* _Work task_
Go over each line of the entries below, count those with "avatar", and give only the count.

[Data under study — start]

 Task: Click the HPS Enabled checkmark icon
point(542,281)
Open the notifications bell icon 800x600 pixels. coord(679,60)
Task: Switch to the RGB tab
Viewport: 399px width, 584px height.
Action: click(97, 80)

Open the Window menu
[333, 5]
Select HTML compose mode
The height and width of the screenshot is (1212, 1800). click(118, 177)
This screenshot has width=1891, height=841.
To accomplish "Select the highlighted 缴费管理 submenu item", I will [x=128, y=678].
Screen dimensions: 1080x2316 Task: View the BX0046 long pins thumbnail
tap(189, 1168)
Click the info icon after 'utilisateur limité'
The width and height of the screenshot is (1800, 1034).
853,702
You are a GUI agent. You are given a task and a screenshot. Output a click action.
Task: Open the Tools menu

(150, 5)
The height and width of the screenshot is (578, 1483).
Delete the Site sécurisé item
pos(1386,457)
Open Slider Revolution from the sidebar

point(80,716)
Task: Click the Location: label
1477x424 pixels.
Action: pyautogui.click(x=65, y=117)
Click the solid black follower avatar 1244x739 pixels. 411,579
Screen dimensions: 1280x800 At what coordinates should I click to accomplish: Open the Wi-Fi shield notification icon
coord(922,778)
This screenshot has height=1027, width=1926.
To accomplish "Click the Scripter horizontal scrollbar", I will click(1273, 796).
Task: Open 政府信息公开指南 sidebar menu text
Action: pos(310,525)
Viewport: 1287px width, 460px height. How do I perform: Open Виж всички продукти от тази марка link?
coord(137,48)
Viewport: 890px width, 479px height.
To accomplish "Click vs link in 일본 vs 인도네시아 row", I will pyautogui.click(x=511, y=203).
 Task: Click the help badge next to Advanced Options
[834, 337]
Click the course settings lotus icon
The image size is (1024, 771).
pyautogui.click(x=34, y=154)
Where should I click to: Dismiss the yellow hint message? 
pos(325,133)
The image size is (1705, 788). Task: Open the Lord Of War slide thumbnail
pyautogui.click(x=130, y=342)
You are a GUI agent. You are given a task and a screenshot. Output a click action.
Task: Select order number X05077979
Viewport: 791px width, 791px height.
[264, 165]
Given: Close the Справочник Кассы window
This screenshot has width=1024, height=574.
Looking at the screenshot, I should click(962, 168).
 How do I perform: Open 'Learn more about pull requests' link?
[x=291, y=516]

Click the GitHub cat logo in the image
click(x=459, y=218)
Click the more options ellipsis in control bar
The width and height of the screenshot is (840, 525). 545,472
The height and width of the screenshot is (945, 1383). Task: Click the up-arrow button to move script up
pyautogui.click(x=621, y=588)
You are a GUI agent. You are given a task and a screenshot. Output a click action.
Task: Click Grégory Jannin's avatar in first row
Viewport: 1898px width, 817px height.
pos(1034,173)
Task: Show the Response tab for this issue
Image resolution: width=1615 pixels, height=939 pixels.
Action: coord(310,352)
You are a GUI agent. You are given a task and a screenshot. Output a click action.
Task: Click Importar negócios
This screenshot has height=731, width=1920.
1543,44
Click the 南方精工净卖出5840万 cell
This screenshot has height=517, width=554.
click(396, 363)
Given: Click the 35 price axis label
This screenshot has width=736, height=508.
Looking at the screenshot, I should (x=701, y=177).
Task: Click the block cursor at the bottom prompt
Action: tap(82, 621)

[Data under study — finish]

* _Solved exercise_
2